Der Bericht stellt richtig dar, was im Bundestag verabschiedet wurde. Mit seinem Titel und dem Bild setzt der Artikel jedoch einen Anker, der beim Leser eine positive Einstellung zu den Gesetzesänderungen auszulösen vermag. Diese Einstellung bleibt erhalten auch bei den Themen, die nichts mehr mit der Überschrift und dem Bild zu tun haben. Die behandelten Gesetze hätten einen kritischeren Bericht verdient, in dem auch Kritiker der Gesetze erwähnt werden. Besser noch wäre ein kritischer Kommentar gewesen, der hilft, das Thema besser einzuordnen. Deshalb ein paar Anmerkungen von mir.

Stärkung des Schutzes von Vollstreckungsbeamten und Rettungskräften

Christian Lange, Parl. Staatssekretär beim Bundesminister der Justiz und für Verbraucherschutz, eröffnete seine Rede mit einer Begründung für das Gesetz:
"Die Dringlichkeit dieses Gesetzgebungsvorhabens unterstreicht die Polizeiliche Kriminalstatistik für das Jahr 2016. Im vergangenen Jahr wurden über 71000 Polizeivollzugsbeamtinnen und -vollzugsbeamte Opfer von Gewaltdelikten: 2016 sind damit 6345 Polizeivollzugsbeamtinnen und -vollzugsbeamte mehr Opfer solcher vollendeter Gewaltdelikte geworden. Das ist ein Anstieg um 11,2 Prozent."
Der AZ-Bericht bringt ein Beispiel, in dem eine Menge "vereint und geschlossen" die unformierten Beamten attackiert hätte. Die Kriminalstatistik bestätigt die Aussagen von Christian Lange. Allerdings sind nach der Statistik für 2016 insgesamt über 1 Mio. Vollstreckungsbeamte, Rettungsdienst- und Feuerwehrkräfte Opfer von Straftaten geworden. Auf Seite 37 der Statistik sind die Straftaten aufgeschlüsselt. Darunter finden sich Mord, Totschlag, Körperverletzung, Bedrohung, räuberische Erpressung und Widerstand gegen Vollzugsbeamte.
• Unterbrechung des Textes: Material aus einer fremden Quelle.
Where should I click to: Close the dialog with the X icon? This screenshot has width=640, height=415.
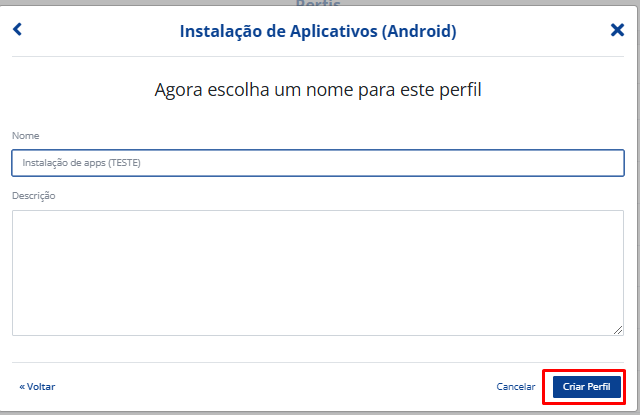(x=617, y=30)
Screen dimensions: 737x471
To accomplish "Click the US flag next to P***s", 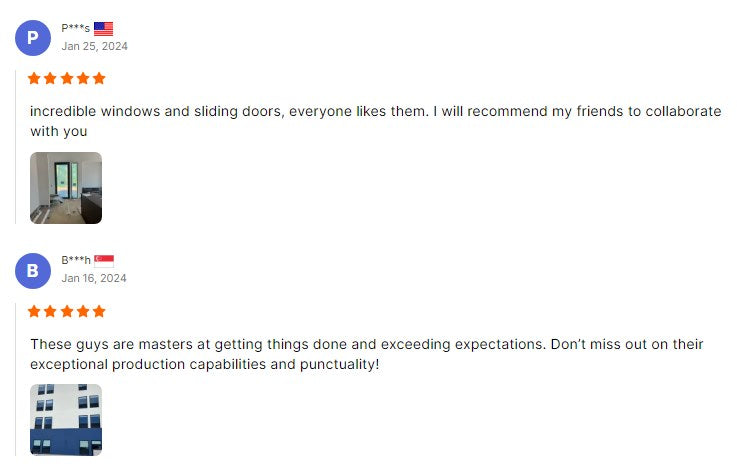I will pyautogui.click(x=104, y=29).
Jede dieser Straftaten ist bereits strafbewehrt. Was kann also eine Strafverschärfung nützen? Sie "ergänzt die Strafvorschrift der unterlassenen Hilfeleistung in §323c StGB" und soll die schützen, "die Hilfe leisten oder Hilfe leisten wollen".
Ganz richtig ist dies nicht, weil sich auch im TOP 6 dazu etwas findet:
"Gleich  beschließen wir das BKA-Gesetz. Im Anschluss beschließen wir die Änderungen der §§113 und 114 des Strafgesetzbuches. Damit werden wir die Strafen bei Angriffen auf Polizeibeamte und Rettungskräfte bei jeder Diensthandlung erhöhen – ein wichtiger Schritt und ein Zeichen für alle, die Tag und Nacht ihren Kopf für unsere Sicherheit hinhalten."
In der Plenarsitzung waren sich alle einig, dass die Beamten und Helfer geschützt werden müssen. Allerdings wurden Fragen aufgeworfen, wie hier vollzogen werden soll. Das wird schwierig, wenn sich ein Mob zusammenfindet, der zahlenmäßig stark überlegen Polizisten oder Sanitäter angreift. Es wird auch schwierig, Gaffer bei Autobahnunfällen zur Rechenschaft zu ziehen.
Man wird sehen, ob das Gesetz seine intendierte Wirkung entfalten wird und es zukünftig zu weniger Übergriffen auf Helfer kommt. Ich zweifele daran. Erstens geschehen solche Taten oft unter Alkoholeinfluss, aus einer Gruppendynamik heraus, aus Sensationslust etc. Im Jahr 2015 wurde auf der Grundlage einer Studie des LKA eine Verschärfung des Strafrechts gefordert, weil Jugendliche vermehrt Polizeibeamte angegriffen haben. Ich habe schon damals nicht an die Wirkung schärferer Strafen geglaubt. Zweitens würde eine Abschreckungswirkung darauf fußen, dass die Täter tatsächlich überführt werden. Die Kriminalstatistik 2016 weist beispielsweise für die Tatgruppe "Widerstand" eine Aufklärungsquote von über 97% aus. Die hohe Aufklärungsquote hat dennoch nicht verhindert, dass die Zahl der Widerstandsstraftaten von 2015 auf 2016 um 11% gestiegen ist.
Wegen meiner Zweifel scheint mit das Gesetz eher ein symbolischer Akt, weniger eine echte Hilfe für die Opfer zu sein. "Heute ist ein guter Tag für die Sicherheit in Deutschland" wird Thomas de Maizière im Bericht zitiert. Man wird sehen.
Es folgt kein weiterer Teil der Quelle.